WHAT IS EXPECTED
Copy the following entries verbatim.

DATASET EXTRACT
** Begin **

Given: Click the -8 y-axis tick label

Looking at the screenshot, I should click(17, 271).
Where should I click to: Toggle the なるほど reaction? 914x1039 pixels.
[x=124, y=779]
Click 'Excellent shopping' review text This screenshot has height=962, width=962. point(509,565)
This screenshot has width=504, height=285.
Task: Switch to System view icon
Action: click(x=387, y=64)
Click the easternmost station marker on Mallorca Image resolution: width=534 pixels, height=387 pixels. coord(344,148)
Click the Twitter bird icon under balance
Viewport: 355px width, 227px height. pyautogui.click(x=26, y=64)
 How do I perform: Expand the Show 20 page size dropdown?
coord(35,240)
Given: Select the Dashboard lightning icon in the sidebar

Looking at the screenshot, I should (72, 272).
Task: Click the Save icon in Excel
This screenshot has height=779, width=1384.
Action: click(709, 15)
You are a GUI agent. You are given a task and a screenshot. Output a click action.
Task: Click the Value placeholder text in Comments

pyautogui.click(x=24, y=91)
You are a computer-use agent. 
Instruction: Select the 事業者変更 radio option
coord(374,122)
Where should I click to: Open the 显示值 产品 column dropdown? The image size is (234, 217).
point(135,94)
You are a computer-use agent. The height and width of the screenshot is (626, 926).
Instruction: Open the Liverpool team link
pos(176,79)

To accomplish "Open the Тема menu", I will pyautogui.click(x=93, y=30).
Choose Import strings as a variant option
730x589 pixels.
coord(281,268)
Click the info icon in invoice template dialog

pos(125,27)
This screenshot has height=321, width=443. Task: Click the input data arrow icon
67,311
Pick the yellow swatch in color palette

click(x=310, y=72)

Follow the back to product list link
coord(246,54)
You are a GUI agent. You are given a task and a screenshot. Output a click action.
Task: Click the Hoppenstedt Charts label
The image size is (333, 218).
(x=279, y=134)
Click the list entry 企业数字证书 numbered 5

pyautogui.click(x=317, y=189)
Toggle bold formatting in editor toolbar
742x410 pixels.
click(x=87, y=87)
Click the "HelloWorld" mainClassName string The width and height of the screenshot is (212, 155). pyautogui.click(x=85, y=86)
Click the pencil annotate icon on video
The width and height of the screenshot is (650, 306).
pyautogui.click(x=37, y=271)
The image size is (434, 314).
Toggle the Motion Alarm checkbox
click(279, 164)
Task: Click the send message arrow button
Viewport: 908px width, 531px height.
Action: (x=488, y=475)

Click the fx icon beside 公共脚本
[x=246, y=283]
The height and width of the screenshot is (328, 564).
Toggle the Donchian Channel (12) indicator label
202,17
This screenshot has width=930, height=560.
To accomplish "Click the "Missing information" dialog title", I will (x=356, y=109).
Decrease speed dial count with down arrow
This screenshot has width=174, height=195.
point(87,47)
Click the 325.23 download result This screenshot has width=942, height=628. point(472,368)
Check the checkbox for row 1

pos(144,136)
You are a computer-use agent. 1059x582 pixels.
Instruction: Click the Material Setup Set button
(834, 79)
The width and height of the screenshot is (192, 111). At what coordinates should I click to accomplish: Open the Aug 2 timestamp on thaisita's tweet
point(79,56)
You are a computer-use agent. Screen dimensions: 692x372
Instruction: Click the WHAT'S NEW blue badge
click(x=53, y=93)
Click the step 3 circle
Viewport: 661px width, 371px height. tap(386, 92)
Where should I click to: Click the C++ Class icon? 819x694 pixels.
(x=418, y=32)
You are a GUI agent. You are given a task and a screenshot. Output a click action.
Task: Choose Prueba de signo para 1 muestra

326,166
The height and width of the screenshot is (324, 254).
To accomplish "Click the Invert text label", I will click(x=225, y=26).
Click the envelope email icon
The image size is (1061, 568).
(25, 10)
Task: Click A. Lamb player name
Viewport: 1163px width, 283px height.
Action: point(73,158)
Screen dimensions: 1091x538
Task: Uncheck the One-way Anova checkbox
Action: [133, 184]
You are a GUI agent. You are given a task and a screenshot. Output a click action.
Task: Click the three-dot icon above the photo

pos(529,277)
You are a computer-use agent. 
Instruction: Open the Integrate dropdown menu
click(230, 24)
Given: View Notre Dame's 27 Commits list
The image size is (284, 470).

** End **

WORKED SOLUTION
Given: Click the -8 y-axis tick label

Looking at the screenshot, I should click(17, 271).
Where should I click to: Toggle the なるほど reaction? 914x1039 pixels.
[x=124, y=779]
Click 'Excellent shopping' review text This screenshot has height=962, width=962. point(509,565)
This screenshot has width=504, height=285.
Task: Switch to System view icon
Action: click(x=387, y=64)
Click the easternmost station marker on Mallorca Image resolution: width=534 pixels, height=387 pixels. coord(344,148)
Click the Twitter bird icon under balance
Viewport: 355px width, 227px height. pyautogui.click(x=26, y=64)
 How do I perform: Expand the Show 20 page size dropdown?
coord(35,240)
Given: Select the Dashboard lightning icon in the sidebar

Looking at the screenshot, I should (72, 272).
Task: Click the Save icon in Excel
This screenshot has height=779, width=1384.
Action: click(709, 15)
You are a GUI agent. You are given a task and a screenshot. Output a click action.
Task: Click the Value placeholder text in Comments

pyautogui.click(x=24, y=91)
You are a computer-use agent. 
Instruction: Select the 事業者変更 radio option
coord(374,122)
Where should I click to: Open the 显示值 产品 column dropdown? The image size is (234, 217).
point(135,94)
You are a computer-use agent. The height and width of the screenshot is (626, 926).
Instruction: Open the Liverpool team link
pos(176,79)

To accomplish "Open the Тема menu", I will pyautogui.click(x=93, y=30).
Choose Import strings as a variant option
730x589 pixels.
coord(281,268)
Click the info icon in invoice template dialog

pos(125,27)
This screenshot has height=321, width=443. Task: Click the input data arrow icon
67,311
Pick the yellow swatch in color palette

click(x=310, y=72)

Follow the back to product list link
coord(246,54)
You are a GUI agent. You are given a task and a screenshot. Output a click action.
Task: Click the Hoppenstedt Charts label
The image size is (333, 218).
(x=279, y=134)
Click the list entry 企业数字证书 numbered 5

pyautogui.click(x=317, y=189)
Toggle bold formatting in editor toolbar
742x410 pixels.
click(x=87, y=87)
Click the "HelloWorld" mainClassName string The width and height of the screenshot is (212, 155). pyautogui.click(x=85, y=86)
Click the pencil annotate icon on video
The width and height of the screenshot is (650, 306).
pyautogui.click(x=37, y=271)
The image size is (434, 314).
Toggle the Motion Alarm checkbox
click(279, 164)
Task: Click the send message arrow button
Viewport: 908px width, 531px height.
Action: (x=488, y=475)

Click the fx icon beside 公共脚本
[x=246, y=283]
The height and width of the screenshot is (328, 564).
Toggle the Donchian Channel (12) indicator label
202,17
This screenshot has width=930, height=560.
To accomplish "Click the "Missing information" dialog title", I will (x=356, y=109).
Decrease speed dial count with down arrow
This screenshot has width=174, height=195.
point(87,47)
Click the 325.23 download result This screenshot has width=942, height=628. point(472,368)
Check the checkbox for row 1

pos(144,136)
You are a computer-use agent. 1059x582 pixels.
Instruction: Click the Material Setup Set button
(834, 79)
The width and height of the screenshot is (192, 111). At what coordinates should I click to accomplish: Open the Aug 2 timestamp on thaisita's tweet
point(79,56)
You are a computer-use agent. Screen dimensions: 692x372
Instruction: Click the WHAT'S NEW blue badge
click(x=53, y=93)
Click the step 3 circle
Viewport: 661px width, 371px height. tap(386, 92)
Where should I click to: Click the C++ Class icon? 819x694 pixels.
(x=418, y=32)
You are a GUI agent. You are given a task and a screenshot. Output a click action.
Task: Choose Prueba de signo para 1 muestra

326,166
The height and width of the screenshot is (324, 254).
To accomplish "Click the Invert text label", I will click(x=225, y=26).
Click the envelope email icon
The image size is (1061, 568).
(25, 10)
Task: Click A. Lamb player name
Viewport: 1163px width, 283px height.
Action: point(73,158)
Screen dimensions: 1091x538
Task: Uncheck the One-way Anova checkbox
Action: [133, 184]
You are a GUI agent. You are given a task and a screenshot. Output a click action.
Task: Click the three-dot icon above the photo

pos(529,277)
You are a computer-use agent. 
Instruction: Open the Integrate dropdown menu
click(230, 24)
Given: View Notre Dame's 27 Commits list
The image size is (284, 470).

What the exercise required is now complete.